==== TEXTO DADO
Por: María Teresa Herrán

Escarbando

¿POR QUÉ EN COLOMBIA HAY  GENTE que siempre va por un lado, y otra que siempre va por otro, como si en los absolutos estuviera anclada la incapacidad de argumentar?

Que si El Espectador es uribista o antiuribista: ¿es ésta una medida válida de la calidad del periodismo investigativo o de opinión, suficiente para mantener o cancelar la suscripción a un periódico? ¿No le dan las afirmaciones generales  una exasperante contundencia a lo bueno y a lo malo, que propician la intolerancia y  el insulto, alejándonos del aquí y del  ahora?

¿Por qué no arriesgarnos a pensar por nuestra propia cuenta, en vez de dejarlo  todo a nuestras reacciones emocionales, que se limitan a incluir o excluir? ¿Por qué, para salir del  túnel, no se preguntan los antiuribistas qué de bueno tiene Uribe y, los furibistas, cuáles son los defectos de su héroe?

¿Qué se saca excluyendo al otro por la vía de los absolutos? ¿Acaso cerrar los estadios evitará la violencia? ¿No es hora de preguntarnos a qué nos lleva el radicalismo emocional, más allá de esa diarrea mental, cuyo ejemplo más patético es la percepción de la justicia?

¿Por qué las propias instancias judiciales y los medios de comunicación le dan  tanto peso a lo testimonial, cuyas afirmaciones se mueven siempre en los absolutos de “culpable” o no “culpable”? ¿No se debilita acaso la capacidad de buscar otro tipo de evidencias y no pierden todo sentido las sentencias judiciales?

Por un lado, quienes hacen justicia por su propia mano, asesinan, extorsionan,  sacan cuchillos en el camino a los estadios, libran oscuras guerras de poder, violentan a los niños, a la vida y a la muerte. Por el otro, los diarreicos insisten en  darle a todas las noticias un falso barniz de leguleyismo, exento de cualquier otro contexto. 

Y quienes deberían combatir la impunidad proponen grotescas e intrascendentes reformas,  como aumentar el período del Procurador y del Fiscal, o la edad para ser magistrados.

¿Caeremos en la trampa de creer que si  se le quita el poder al Presidente de “ternar” Contralor o magistrados, pero se le da el de “ternar”  Procurador; y si se le quita poder a la Corte Suprema, será más eficiente la justicia  en nuestro país?
========
TU TAREA: Reescribe el pasaje del texto que empieza con "Que si El Espectador" y sigue hasta "y del  ahora?", pero cambia "periódico" por "diario". Los registros no guardan relación con el texto.
==== CONJUNTO DE DATOS
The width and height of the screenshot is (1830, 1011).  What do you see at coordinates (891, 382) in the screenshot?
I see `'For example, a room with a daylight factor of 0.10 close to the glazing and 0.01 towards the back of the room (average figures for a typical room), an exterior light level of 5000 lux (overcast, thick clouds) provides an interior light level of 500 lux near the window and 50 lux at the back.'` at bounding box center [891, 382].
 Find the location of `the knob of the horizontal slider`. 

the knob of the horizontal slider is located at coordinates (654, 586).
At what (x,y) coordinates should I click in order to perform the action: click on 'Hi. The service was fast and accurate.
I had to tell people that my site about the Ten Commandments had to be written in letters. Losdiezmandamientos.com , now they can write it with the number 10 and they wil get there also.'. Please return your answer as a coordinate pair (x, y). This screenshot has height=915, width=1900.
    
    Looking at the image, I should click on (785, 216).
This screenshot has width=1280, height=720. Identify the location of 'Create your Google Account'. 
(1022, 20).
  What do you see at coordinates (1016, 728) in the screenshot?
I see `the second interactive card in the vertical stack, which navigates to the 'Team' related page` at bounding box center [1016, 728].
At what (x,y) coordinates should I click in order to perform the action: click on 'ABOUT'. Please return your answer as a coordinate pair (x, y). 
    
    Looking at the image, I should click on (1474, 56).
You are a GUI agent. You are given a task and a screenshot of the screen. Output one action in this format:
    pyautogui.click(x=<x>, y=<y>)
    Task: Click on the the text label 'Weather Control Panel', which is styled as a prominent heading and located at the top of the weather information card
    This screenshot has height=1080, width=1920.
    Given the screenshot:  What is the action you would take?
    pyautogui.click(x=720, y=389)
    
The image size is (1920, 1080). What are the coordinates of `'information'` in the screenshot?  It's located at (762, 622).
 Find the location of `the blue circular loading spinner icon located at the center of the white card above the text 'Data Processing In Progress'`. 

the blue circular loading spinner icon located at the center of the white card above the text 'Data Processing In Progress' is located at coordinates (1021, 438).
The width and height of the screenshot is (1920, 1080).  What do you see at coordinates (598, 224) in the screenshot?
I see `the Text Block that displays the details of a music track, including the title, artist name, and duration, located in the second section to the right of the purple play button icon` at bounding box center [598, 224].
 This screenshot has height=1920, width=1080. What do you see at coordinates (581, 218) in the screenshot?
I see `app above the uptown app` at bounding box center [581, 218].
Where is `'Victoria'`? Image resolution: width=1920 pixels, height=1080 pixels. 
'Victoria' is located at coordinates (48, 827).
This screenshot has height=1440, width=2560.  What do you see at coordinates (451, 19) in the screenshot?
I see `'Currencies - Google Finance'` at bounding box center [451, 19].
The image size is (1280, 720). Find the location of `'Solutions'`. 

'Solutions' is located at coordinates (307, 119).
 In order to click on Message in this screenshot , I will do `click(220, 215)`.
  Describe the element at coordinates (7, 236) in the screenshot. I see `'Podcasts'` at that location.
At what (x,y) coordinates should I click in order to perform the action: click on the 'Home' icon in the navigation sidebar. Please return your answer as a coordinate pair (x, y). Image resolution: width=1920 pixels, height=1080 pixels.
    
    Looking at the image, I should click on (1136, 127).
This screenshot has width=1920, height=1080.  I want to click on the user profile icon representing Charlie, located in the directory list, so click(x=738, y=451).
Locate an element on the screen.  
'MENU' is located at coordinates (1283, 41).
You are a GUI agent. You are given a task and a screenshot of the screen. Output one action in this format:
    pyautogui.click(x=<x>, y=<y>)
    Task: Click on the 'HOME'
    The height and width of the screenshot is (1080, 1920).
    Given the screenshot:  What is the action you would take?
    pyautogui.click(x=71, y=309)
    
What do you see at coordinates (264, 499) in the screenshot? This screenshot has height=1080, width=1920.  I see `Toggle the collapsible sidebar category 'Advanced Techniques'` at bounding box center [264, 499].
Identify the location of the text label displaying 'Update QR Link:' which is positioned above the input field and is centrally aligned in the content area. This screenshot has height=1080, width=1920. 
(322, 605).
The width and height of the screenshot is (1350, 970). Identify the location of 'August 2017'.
========
RESPUESTA ESPERADA:
Que si El Espectador es uribista o antiuribista: ¿es ésta una medida válida de la calidad del periodismo investigativo o de opinión, suficiente para mantener o cancelar la suscripción a un diario? ¿No le dan las afirmaciones generales  una exasperante contundencia a lo bueno y a lo malo, que propician la intolerancia y  el insulto, alejándonos del aquí y del  ahora?